Last week, in the East Room of the White House, Kevin Warsh took the oath of office and became the 11th chairman of the Federal Reserve in the modern era. It was the first time a Fed chair had been sworn in at the White House since Alan Greenspan in 1987. The location was a statement before Warsh said a word.
President Trump told the assembled crowd he wanted Warsh to be "totally independent" -- then claimed later that morning that interest rates would be coming down "very quickly." The two statements are not easily reconciled. That contradiction is the entire story.
If you've never thought much about the Federal Reserve, the day it gets a new chairman is a reasonable time to start. The decisions Warsh makes in the next four years will determine what you pay for a mortgage, how much your car loan costs, and how much that grocery run costs in 2027. The Fed is not a Washington abstraction. It's the institution that decides whether your dollar stretches or shrinks.
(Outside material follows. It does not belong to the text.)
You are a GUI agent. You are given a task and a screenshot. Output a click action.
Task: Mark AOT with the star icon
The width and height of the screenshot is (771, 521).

Warsh, 56, holds a JD from Harvard Law, not the PhD most Fed chairs carry. He spent his formative years at Morgan Stanley, then joined the Bush White House before George W. Bush appointed him to the Fed board of governors in 2006 at age 35 -- the youngest in the institution's history. He resigned in 2011 after publicly opposing the Fed's $600 billion bond-buying program, warning in a Wall Street Journal op-ed the strategy was "limited, circumscribed and subject to regular review." He then spent fifteen years at the Hoover Institution writing about monetary discipline. His reputation is that of an inflation hawk. In Washington right now, that's simultaneously a credential and a complication.
Here's what the Fed's decisions mean for you. When the Fed raises its benchmark interest rate, mortgage payments climb, car loans cost more, and credit card interest rises. When it cuts rates, spending picks up, and -- if the Fed isn't careful -- prices rise faster than wages. That outcome is called inflation, and it functions as a regressive tax on ordinary households. The wealthy hedge it. Everyone else pays it at the register. Congress gave the Fed a dual mandate -- price stability and maximum employment -- and every politician has a preferred resolution that conveniently matches whatever the election calendar requires.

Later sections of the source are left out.